## The problem
Restate the records below word for word.

(Collected data)
Segment Open
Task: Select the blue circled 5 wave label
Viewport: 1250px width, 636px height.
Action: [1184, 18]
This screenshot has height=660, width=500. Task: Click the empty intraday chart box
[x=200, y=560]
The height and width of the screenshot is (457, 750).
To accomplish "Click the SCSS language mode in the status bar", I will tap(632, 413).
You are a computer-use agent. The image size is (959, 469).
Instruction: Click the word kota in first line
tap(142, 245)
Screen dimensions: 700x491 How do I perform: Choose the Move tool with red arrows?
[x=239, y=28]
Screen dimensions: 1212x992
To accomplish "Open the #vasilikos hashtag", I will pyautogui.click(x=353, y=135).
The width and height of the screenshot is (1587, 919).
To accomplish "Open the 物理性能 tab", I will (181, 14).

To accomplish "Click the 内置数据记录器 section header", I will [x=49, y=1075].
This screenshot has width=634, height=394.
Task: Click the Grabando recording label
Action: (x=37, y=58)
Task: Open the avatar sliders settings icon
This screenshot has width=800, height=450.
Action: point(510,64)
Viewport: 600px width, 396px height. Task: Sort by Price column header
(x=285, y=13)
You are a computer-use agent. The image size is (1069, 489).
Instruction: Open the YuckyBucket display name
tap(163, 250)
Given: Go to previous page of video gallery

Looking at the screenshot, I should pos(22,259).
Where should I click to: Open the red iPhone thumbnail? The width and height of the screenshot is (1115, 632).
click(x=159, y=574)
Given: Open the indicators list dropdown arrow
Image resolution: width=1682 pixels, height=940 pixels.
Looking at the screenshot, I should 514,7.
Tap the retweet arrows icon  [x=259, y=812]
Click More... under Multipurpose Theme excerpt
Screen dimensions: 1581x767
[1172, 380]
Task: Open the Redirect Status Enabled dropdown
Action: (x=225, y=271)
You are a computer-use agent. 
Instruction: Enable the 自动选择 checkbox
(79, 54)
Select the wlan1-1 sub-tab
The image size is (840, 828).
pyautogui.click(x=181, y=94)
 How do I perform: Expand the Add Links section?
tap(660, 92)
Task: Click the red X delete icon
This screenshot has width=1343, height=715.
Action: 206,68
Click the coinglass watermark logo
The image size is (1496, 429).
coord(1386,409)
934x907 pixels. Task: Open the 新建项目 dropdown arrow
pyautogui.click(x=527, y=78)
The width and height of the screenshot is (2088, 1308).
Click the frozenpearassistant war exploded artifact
Segment Closed
## Solution
Task: Select the blue circled 5 wave label
Viewport: 1250px width, 636px height.
Action: [1184, 18]
This screenshot has height=660, width=500. Task: Click the empty intraday chart box
[x=200, y=560]
The height and width of the screenshot is (457, 750).
To accomplish "Click the SCSS language mode in the status bar", I will tap(632, 413).
You are a computer-use agent. The image size is (959, 469).
Instruction: Click the word kota in first line
tap(142, 245)
Screen dimensions: 700x491 How do I perform: Choose the Move tool with red arrows?
[x=239, y=28]
Screen dimensions: 1212x992
To accomplish "Open the #vasilikos hashtag", I will pyautogui.click(x=353, y=135).
The width and height of the screenshot is (1587, 919).
To accomplish "Open the 物理性能 tab", I will (181, 14).

To accomplish "Click the 内置数据记录器 section header", I will [x=49, y=1075].
This screenshot has width=634, height=394.
Task: Click the Grabando recording label
Action: (x=37, y=58)
Task: Open the avatar sliders settings icon
This screenshot has width=800, height=450.
Action: point(510,64)
Viewport: 600px width, 396px height. Task: Sort by Price column header
(x=285, y=13)
You are a computer-use agent. The image size is (1069, 489).
Instruction: Open the YuckyBucket display name
tap(163, 250)
Given: Go to previous page of video gallery

Looking at the screenshot, I should pos(22,259).
Where should I click to: Open the red iPhone thumbnail? The width and height of the screenshot is (1115, 632).
click(x=159, y=574)
Given: Open the indicators list dropdown arrow
Image resolution: width=1682 pixels, height=940 pixels.
Looking at the screenshot, I should 514,7.
Tap the retweet arrows icon  [x=259, y=812]
Click More... under Multipurpose Theme excerpt
Screen dimensions: 1581x767
[1172, 380]
Task: Open the Redirect Status Enabled dropdown
Action: (x=225, y=271)
You are a computer-use agent. 
Instruction: Enable the 自动选择 checkbox
(79, 54)
Select the wlan1-1 sub-tab
The image size is (840, 828).
pyautogui.click(x=181, y=94)
 How do I perform: Expand the Add Links section?
tap(660, 92)
Task: Click the red X delete icon
This screenshot has width=1343, height=715.
Action: 206,68
Click the coinglass watermark logo
The image size is (1496, 429).
coord(1386,409)
934x907 pixels. Task: Open the 新建项目 dropdown arrow
pyautogui.click(x=527, y=78)
The width and height of the screenshot is (2088, 1308).
Click the frozenpearassistant war exploded artifact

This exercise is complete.